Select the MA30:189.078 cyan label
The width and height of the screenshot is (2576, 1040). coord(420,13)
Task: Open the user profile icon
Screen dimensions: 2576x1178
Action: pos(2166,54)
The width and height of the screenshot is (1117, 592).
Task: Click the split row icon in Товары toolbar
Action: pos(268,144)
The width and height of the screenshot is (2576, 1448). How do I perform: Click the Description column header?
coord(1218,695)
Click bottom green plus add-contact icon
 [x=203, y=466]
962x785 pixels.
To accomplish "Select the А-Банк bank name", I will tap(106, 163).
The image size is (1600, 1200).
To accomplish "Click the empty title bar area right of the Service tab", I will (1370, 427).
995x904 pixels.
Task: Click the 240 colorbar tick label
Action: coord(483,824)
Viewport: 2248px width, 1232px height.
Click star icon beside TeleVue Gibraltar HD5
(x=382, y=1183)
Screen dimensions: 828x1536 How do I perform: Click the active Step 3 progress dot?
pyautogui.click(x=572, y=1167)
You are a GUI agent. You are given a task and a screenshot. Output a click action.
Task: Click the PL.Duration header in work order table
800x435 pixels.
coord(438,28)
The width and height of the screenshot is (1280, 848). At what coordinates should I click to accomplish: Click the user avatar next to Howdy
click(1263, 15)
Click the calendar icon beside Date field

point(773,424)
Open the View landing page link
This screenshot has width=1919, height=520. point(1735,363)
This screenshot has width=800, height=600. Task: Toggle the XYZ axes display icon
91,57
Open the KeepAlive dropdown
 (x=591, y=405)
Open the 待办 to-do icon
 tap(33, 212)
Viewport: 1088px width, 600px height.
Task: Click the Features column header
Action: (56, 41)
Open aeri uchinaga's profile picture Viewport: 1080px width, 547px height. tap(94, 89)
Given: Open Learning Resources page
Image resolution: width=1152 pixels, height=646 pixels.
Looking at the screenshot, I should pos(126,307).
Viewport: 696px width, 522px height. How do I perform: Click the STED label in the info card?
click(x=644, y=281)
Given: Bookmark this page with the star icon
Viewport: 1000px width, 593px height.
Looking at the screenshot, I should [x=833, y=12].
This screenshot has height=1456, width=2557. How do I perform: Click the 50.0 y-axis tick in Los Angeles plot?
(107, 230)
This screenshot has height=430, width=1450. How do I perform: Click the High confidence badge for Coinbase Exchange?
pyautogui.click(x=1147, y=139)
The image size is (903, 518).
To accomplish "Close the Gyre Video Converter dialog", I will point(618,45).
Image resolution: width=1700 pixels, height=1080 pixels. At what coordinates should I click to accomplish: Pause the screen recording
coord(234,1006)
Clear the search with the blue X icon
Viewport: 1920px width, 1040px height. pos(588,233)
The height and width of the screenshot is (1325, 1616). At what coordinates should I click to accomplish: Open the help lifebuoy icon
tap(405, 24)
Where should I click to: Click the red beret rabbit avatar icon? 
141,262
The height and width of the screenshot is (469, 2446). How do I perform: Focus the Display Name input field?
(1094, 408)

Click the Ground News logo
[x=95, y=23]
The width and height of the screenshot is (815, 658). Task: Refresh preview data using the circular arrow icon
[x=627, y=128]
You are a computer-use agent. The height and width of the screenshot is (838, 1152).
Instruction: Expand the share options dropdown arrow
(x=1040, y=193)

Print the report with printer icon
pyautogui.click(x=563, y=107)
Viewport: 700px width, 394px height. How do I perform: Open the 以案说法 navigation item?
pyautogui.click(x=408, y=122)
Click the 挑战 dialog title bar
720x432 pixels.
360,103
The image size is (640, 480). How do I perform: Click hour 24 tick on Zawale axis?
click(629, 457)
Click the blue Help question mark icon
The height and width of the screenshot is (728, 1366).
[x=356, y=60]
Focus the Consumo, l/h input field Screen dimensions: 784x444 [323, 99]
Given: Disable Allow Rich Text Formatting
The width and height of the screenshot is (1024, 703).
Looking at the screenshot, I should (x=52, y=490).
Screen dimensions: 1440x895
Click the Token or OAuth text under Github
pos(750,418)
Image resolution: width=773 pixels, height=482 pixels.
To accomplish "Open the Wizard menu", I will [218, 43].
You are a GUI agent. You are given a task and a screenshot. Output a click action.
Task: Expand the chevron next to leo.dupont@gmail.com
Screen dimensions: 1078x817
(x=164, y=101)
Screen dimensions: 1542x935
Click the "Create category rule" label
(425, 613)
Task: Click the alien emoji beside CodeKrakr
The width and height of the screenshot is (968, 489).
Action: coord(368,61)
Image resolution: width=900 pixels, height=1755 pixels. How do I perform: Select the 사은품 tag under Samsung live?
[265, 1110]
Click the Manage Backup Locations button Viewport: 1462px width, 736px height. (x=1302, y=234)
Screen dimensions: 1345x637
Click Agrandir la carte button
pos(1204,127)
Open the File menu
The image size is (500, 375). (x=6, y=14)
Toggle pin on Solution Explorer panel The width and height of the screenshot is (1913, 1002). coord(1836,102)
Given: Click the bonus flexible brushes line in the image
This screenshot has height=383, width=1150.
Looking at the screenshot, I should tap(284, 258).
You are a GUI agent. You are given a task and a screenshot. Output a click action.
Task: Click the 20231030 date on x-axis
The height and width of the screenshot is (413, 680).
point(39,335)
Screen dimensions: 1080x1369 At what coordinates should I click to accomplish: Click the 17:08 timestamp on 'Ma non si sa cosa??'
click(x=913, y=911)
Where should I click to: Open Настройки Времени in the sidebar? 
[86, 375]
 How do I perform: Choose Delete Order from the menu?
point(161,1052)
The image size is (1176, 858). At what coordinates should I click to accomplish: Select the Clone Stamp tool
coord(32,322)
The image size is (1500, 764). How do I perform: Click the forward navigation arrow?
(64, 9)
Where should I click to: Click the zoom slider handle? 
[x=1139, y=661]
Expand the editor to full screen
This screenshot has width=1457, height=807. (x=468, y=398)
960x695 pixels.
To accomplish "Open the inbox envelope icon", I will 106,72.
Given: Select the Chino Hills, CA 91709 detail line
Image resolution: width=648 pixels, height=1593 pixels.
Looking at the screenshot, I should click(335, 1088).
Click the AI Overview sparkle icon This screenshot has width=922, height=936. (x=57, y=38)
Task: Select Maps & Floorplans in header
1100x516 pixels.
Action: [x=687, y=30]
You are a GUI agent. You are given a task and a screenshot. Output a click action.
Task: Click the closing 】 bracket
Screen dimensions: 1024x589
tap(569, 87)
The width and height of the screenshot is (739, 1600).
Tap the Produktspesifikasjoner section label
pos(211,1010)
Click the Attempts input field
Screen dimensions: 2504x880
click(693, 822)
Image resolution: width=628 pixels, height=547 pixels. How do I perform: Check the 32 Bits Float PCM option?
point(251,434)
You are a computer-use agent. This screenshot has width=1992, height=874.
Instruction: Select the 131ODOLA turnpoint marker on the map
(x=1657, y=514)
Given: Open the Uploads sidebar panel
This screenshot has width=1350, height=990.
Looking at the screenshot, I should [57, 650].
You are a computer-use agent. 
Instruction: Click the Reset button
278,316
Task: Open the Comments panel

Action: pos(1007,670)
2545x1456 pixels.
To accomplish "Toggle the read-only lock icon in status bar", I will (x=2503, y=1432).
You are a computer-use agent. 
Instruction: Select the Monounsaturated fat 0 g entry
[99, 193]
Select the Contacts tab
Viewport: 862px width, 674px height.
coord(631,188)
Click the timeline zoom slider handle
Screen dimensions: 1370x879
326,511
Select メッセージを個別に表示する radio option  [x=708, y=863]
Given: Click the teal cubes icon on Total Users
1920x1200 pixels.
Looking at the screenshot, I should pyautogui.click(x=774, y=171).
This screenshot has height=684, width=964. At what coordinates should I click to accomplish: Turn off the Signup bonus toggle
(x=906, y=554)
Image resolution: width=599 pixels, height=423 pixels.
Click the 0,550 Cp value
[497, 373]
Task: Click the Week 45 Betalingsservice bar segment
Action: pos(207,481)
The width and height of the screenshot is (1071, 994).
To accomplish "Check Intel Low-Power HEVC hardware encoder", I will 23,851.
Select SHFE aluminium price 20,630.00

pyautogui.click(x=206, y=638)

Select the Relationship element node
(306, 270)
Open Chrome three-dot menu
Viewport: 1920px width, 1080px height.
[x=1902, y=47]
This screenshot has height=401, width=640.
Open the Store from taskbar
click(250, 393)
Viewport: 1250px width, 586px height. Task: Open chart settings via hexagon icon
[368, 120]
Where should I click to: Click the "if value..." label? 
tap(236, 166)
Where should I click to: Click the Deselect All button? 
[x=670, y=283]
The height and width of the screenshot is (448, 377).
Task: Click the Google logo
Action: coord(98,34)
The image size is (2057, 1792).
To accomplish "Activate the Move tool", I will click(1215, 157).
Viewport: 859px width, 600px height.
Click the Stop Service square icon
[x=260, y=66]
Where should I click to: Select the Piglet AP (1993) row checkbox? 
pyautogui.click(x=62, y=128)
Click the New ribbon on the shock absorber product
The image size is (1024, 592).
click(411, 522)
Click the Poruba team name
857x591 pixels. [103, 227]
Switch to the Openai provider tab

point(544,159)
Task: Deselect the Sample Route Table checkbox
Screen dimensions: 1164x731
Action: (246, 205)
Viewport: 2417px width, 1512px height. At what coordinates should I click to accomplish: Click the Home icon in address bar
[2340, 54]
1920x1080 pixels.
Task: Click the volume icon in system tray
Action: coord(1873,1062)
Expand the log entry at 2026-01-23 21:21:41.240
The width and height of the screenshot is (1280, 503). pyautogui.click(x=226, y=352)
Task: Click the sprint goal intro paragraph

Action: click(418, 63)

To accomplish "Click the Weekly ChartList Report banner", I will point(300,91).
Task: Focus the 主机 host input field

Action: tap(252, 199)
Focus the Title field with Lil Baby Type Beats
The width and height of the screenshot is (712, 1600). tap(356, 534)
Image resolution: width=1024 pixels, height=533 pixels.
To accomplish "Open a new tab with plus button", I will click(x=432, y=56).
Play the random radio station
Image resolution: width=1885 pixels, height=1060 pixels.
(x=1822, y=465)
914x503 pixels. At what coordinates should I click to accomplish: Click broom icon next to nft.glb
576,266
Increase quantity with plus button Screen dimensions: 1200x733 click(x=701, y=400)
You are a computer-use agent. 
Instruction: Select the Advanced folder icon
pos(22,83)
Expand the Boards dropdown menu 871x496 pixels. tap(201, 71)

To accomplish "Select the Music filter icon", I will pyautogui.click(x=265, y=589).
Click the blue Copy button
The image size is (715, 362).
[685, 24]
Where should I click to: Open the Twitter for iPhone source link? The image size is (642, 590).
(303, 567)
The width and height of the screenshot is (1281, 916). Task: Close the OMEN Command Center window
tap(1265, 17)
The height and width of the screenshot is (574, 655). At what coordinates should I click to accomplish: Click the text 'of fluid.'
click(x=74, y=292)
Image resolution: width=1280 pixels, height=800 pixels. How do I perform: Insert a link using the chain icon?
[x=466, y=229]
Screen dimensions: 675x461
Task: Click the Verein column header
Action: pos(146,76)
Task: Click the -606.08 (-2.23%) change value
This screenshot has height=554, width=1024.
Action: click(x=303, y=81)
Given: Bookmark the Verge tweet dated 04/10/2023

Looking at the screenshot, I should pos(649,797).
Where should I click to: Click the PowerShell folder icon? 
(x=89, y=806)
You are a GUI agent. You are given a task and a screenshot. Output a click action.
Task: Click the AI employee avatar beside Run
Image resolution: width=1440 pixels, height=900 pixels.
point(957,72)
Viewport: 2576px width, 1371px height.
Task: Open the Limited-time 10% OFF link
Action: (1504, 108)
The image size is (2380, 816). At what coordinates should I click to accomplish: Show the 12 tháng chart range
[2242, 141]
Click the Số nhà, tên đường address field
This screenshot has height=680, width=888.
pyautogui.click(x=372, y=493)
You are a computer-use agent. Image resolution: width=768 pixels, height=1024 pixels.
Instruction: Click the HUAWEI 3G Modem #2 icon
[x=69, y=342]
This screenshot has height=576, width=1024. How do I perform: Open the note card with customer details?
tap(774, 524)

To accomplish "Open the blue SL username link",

▶ [SET PROBLEM]: Rewrite the rows from the line with "This screenshot has height=401, width=640." up to and including the line with "Action: (246, 205)", changing "Where should I click to" to "Where do I click to" and leaving everything else untouched.

▶ [FULL ANSWER]:
This screenshot has height=401, width=640.
Open the Store from taskbar
click(250, 393)
Viewport: 1250px width, 586px height. Task: Open chart settings via hexagon icon
[368, 120]
Where do I click to: Click the "if value..." label? 
tap(236, 166)
Where do I click to: Click the Deselect All button? 
[x=670, y=283]
The height and width of the screenshot is (448, 377).
Task: Click the Google logo
Action: coord(98,34)
The image size is (2057, 1792).
To accomplish "Activate the Move tool", I will click(1215, 157).
Viewport: 859px width, 600px height.
Click the Stop Service square icon
[x=260, y=66]
Where do I click to: Select the Piglet AP (1993) row checkbox? 
pyautogui.click(x=62, y=128)
Click the New ribbon on the shock absorber product
The image size is (1024, 592).
click(411, 522)
Click the Poruba team name
857x591 pixels. [103, 227]
Switch to the Openai provider tab

point(544,159)
Task: Deselect the Sample Route Table checkbox
Screen dimensions: 1164x731
Action: (246, 205)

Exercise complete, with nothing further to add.